- _How to complete this task_: An exact copy of the entries is required, excluding any pictures.

[[ Dataset excerpts open ]]

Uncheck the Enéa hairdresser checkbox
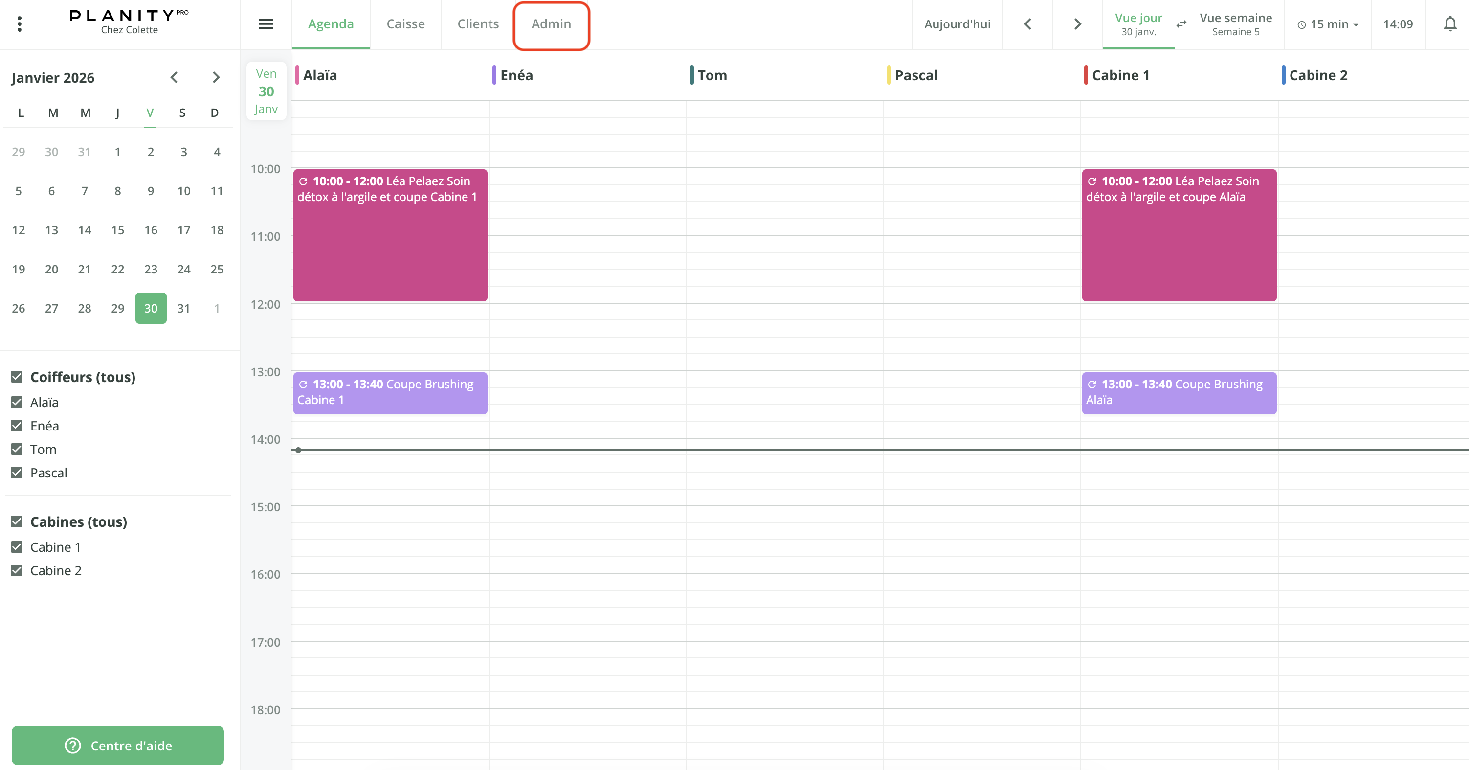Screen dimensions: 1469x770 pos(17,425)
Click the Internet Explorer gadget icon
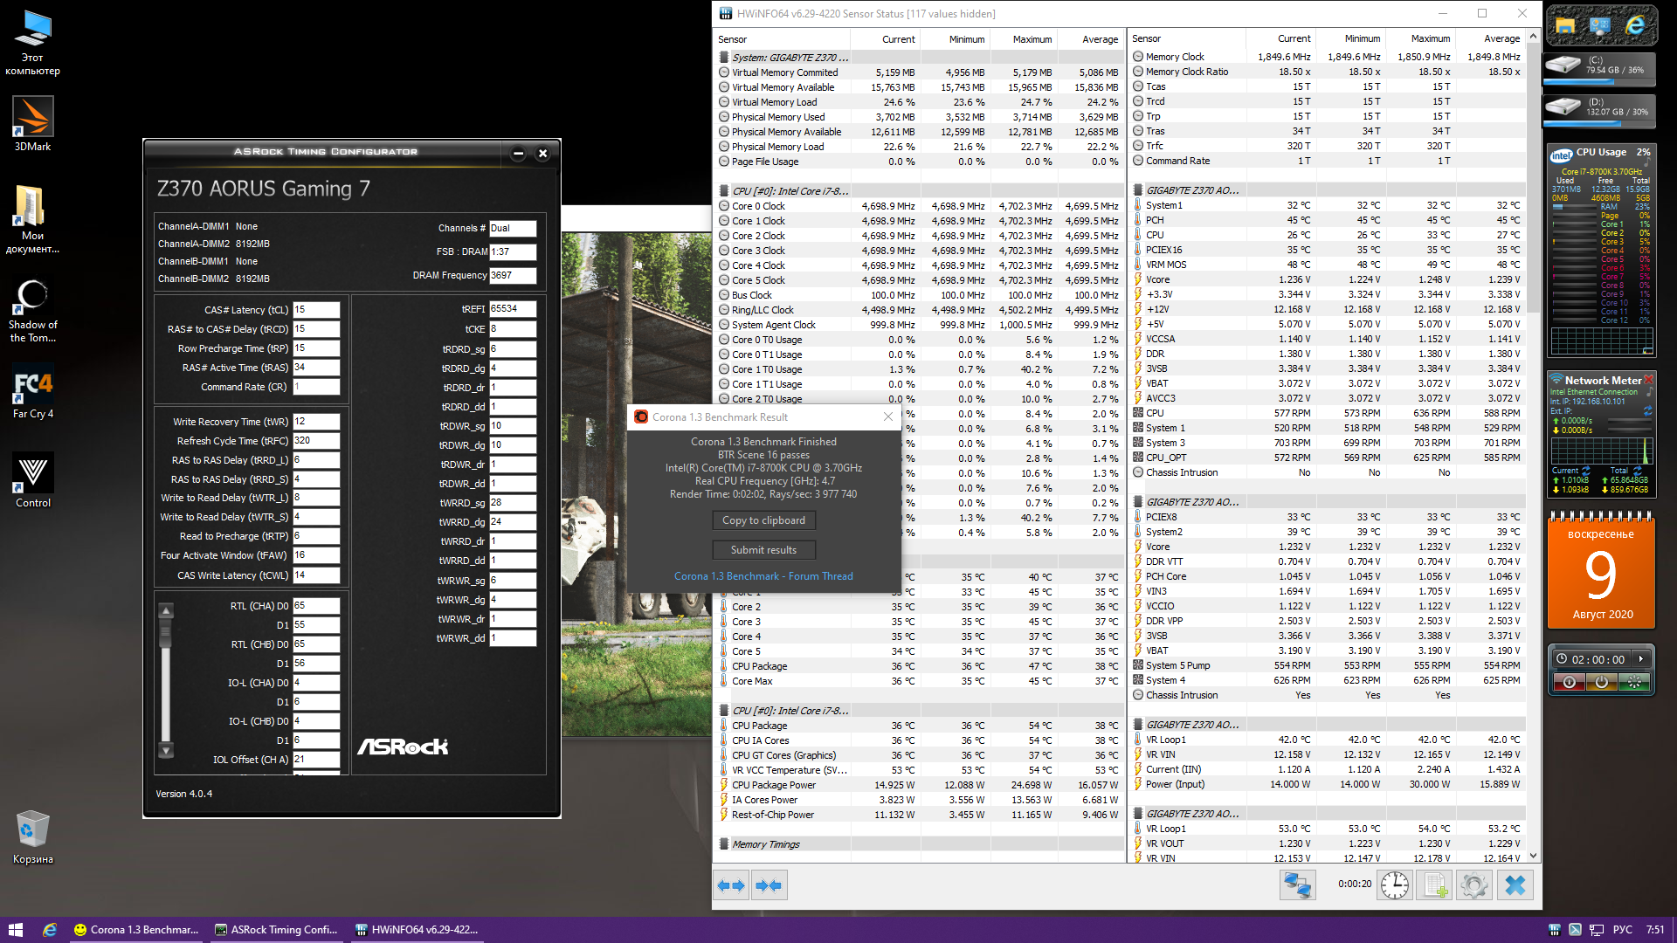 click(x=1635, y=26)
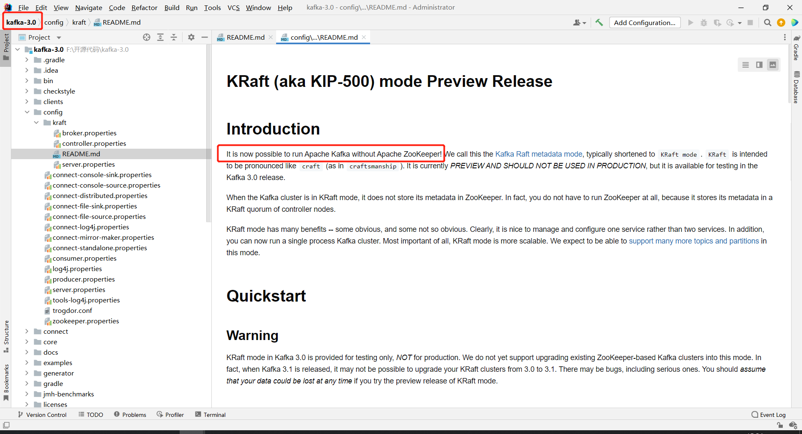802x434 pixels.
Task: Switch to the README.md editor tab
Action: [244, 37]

[[ Dataset excerpts closed ]]

- _Problem solution_:
Uncheck the Enéa hairdresser checkbox
Screen dimensions: 1469x770 pos(17,425)
Click the Internet Explorer gadget icon
 click(x=1635, y=26)
802x434 pixels.
Task: Switch to the README.md editor tab
Action: [244, 37]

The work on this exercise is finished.